AIM:
From the pull request thread below, list every distinct commit hash it mentions.

TEXT PROVIDED:
===============

[DTensor] ignore fresh unbacked symbols in shard prop by pianpwk · Pull Request #166989 · pytorch/pytorch

pianpwk · 2025-11-04T19:35:13Z

This fixes 2 issues with the DTensor data-dependent test case:

ShapeEnv not found when doing shard prop on data-dependent ops - fix was to detect the outer tracing fake mode. Maybe ShardingPropagator should just own a FakeMode & ShapeEnv for these purposes? The previous behavior was to initialize a new fake mode on every call.

Pending unbacked symbols not found. This happens because DTensor dispatch runs fake prop twice, once while figuring out the output sharding:

pytorch/torch/distributed/tensor/_sharding_prop.py

Line 175 in 2bba373

fake_out = op_schema.op(*fake_args, **fake_kwargs)

and again to actually get the resulting local tensor:

pytorch/torch/distributed/tensor/_dispatch.py

Lines 254 to 255 in 2bba373

    
           # normal case, run local sharded op computation 
        
           local_results = op_call(*local_tensor_args, **op_info.local_kwargs)

With data-dependent ops, both calls will produce an unbacked symbol, but symbols in the first invocation are never surfaced, producing this error, so we ignore pending symbols from this site.

Stack from ghstack (oldest at bottom):

-> [DTensor] ignore fresh unbacked symbols in shard prop #166989

cc @H-Huang @awgu @wanchaol @fegin @fduwjj @wz337 @wconstab @d4l3k @pragupta @msaroufim @dcci

[ghstack-poisoned]

pytorch-bot · 2025-11-04T19:35:16Z

🔗 Helpful Links

🧪 See artifacts and rendered test results at hud.pytorch.org/pr/166989

📄 Preview Python docs built from this PR
📄 Preview C++ docs built from this PR
❓ Need help or want to give feedback on the CI? Visit the bot commands wiki

Note: Links to docs will display an error until the docs builds have been completed.

✅ No Failures

As of commit 5cdeade with merge base 82fa2aa ():
💚 Looks good so far! There are no failures yet. 💚

This comment was automatically generated by Dr. CI and updates every 15 minutes.

===============

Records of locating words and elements
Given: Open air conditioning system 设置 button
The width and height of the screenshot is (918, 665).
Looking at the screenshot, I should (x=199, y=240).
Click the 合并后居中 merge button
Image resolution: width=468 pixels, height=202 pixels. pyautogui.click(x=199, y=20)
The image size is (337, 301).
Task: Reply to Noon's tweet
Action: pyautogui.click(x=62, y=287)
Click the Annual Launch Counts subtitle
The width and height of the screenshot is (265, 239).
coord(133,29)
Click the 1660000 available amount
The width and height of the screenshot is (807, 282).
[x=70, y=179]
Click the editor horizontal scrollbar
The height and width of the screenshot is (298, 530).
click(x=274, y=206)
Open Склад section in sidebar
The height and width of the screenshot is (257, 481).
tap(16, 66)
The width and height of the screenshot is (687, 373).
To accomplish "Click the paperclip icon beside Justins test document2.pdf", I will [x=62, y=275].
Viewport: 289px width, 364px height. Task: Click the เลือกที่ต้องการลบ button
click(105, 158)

===============

CORRECT OUTPUT:
2bba373, 5cdeade, 82fa2aa